Mounting Anger As Residents Drink Sewage

Residents in Zimbabwe's cities, like the little girl in Kambuzuma pictured here, are still collecting dirty water from drains and polluted wells for their needs because the taps are still dry. Now a massive electricity blackout, affecting suburbs for more than three days at a trot, are stoking the people's anger against the MDC-T and the Inclusive Government. The most common sentiment is that "We never experienced this bad when Mugabe was alone in Government."

With the advent of winter here in Zimbabwe (which has come early this year, not in June as in other years), ZESA, the Power Authority, has started a brutal, unforgiving schedule of rolling blackouts (load-shedding).

Large swathes of Harare, Bulawayo and other urban centres are being totally cut off for more than three days at a time.

As I speak right now, large parts of industrial areas around Graniteside and Workington are in darkness. 

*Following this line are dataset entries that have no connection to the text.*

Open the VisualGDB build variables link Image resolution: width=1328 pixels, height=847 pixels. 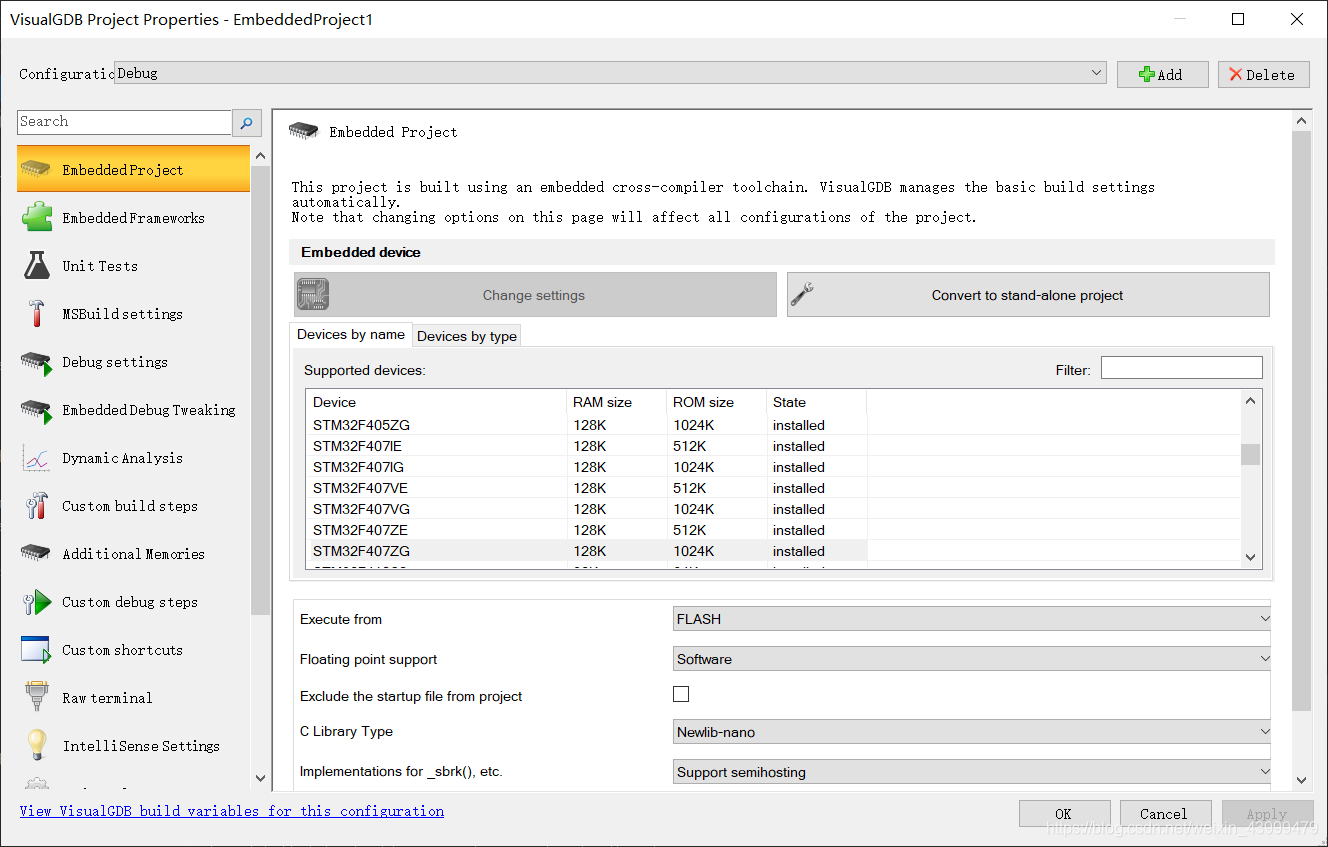231,810
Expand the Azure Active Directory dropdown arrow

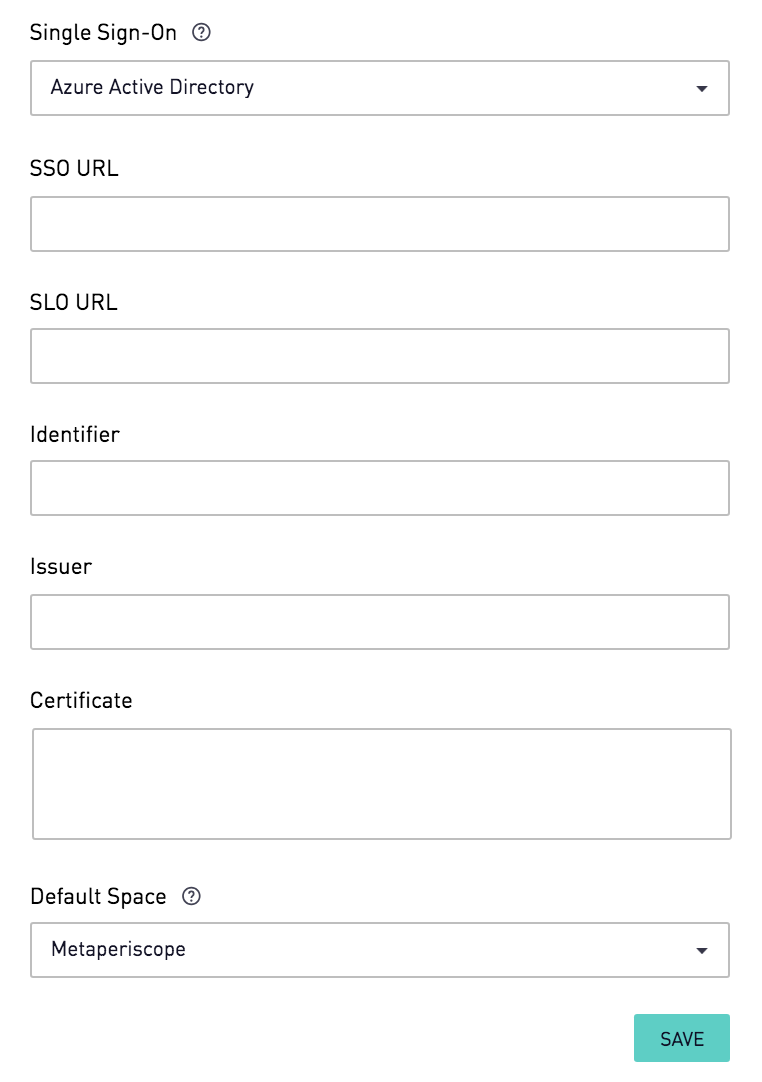702,88

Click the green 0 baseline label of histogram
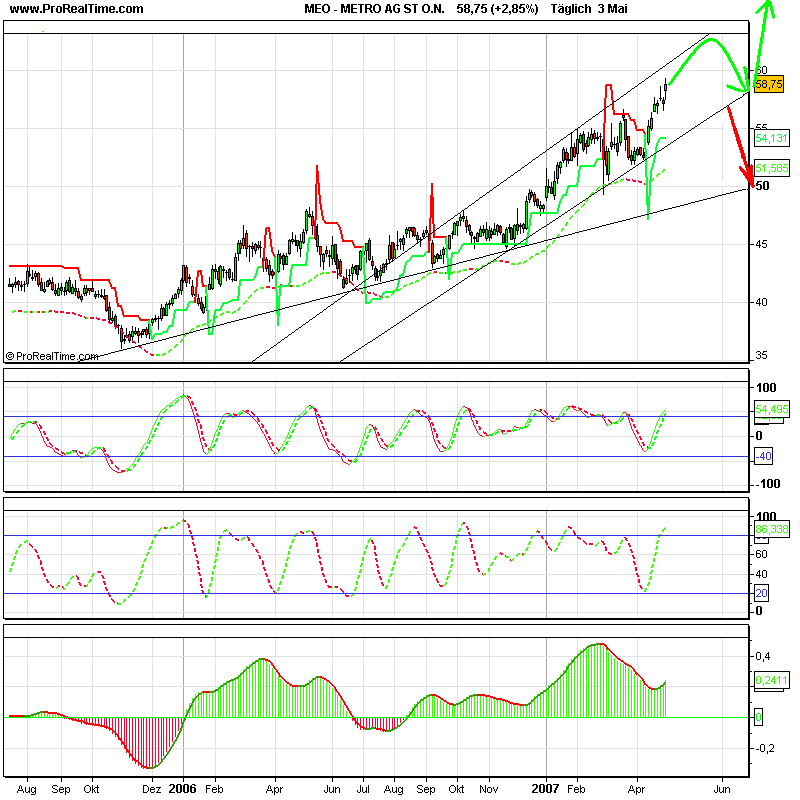tap(758, 717)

Quite apart from the impact this has on the operations of private enterprise (which the IMF recently insisted will be the engine for Zimbabwe's regeneration and not aid or donor funds), it is the anger of residents that is most disturbing.

The two MDCs in government are clearly forgetting that this is exactly what turned people against Robert Mugabe and ZANU PF. They suffered lack of services (no water in their taps, no electricity, they could not pay school fees and so on). They suffered diminished standards of living until they decided they had had enough of ZANU PF and Mugabe.

Prime Minister Tsvangirai must not make the mistake of thinking that he holds a magic wand that lulls the people into a deep slumber regardless of how shoddily his government treats them. 

The mistake the MDCs are making is thinking that the people will give them the same leeway they gave Mugabe. That they will suffer in resilient silence like they did when the dictator was alone in government.

The dictator used force to silence the masses. The MDC does not have this tool at their disposal. Even if they did, I would like to think that they would not go that route. Persuasion, delivering services and actually changing people's lives is the only tool at their disposal.

They are squandering this.

Yet solutions abound.

For starters, one of the MDC leaders that I truly admire, Elias Mudzuri, the former mayor of Harare, is the new Minister of Energy in Zimbabwe.

Day before yesterday, he held a press conference at which he announced that he had issued a directive to ZESA setting the charges they should bill customers (US$30 per month for high-density, poorer areas and US$40 for the more affluent areas).

Ironically, in the same statement, Mudzuri says ZESA needs more funds injected into it in order to import up to 500MW of power and to rehabilitate crumbling infrastructure.

The MDC was at the forefront of telling us for years that the ZANU PF government was ensuring the failure of ZESA by setting prices, not allowing the power authority to charge viable rates that would finance the rehabilitation of infrastructure and imports of the deficit we suffer as a nation.

Yet now, Tsvangirai's own MDC-T ministers are doing exactly what they criticised ZANU PF for: issuing directives on prices and tariffs for everything from phones to water and electricity.

It is a peculiarly Communist approach to governing. They want the people to enjoy the benefits of all these services without paying anything that even approaches cost recovery.

The problem is that people do not see it this way when they then do not get the services. What they see is failure by the governing parties.

As one visitor to our offices put it yesterday, "If the MDC is allowed to appoint governors and Permanent Secretaries, will that give me electricity or water? Will that stop cholera? Will that school fees for my children?"

Like I said, it is difficult for anyone outside Zimbabwe at the moment to fully appreciate the people's anger, which is now directed at Tsvangirai and the MDC-T, who tied a noose around their necks by repeatedly telling the nation that they are in charge of policy formulation and implementation.

The people want implementation.

The people see burst water pipes in the city centres of Harare, Bulawayo, Masvingo, Mutare and other areas, spilling countless gallons of treated water into storm drains while in their own homes out in the townships, not a drop can be found in the taps.

They see this and they say Tsvangirai only cares for posts and power, not for them. They see this and they say he has abandoned them while fighting for places at the feeding trough for his lackeys and cronies.

The MDC-T, MDC-M and the Prime Minister, as well as his deputies, are making a big mistake in taking people for granted like this.

But I reckon, because Tsvangirai now knows that the MDC will fight against another, unconstitutional and illegal term for him as Party President, he really does not care much for electoral success.

If he hangs on in the Prime Minister's Office, he is guaranteed a government pension, perks and the like, for the rest of his life.

He is now looking out for himself and nobody else.

But in so doing, he is undoing his party.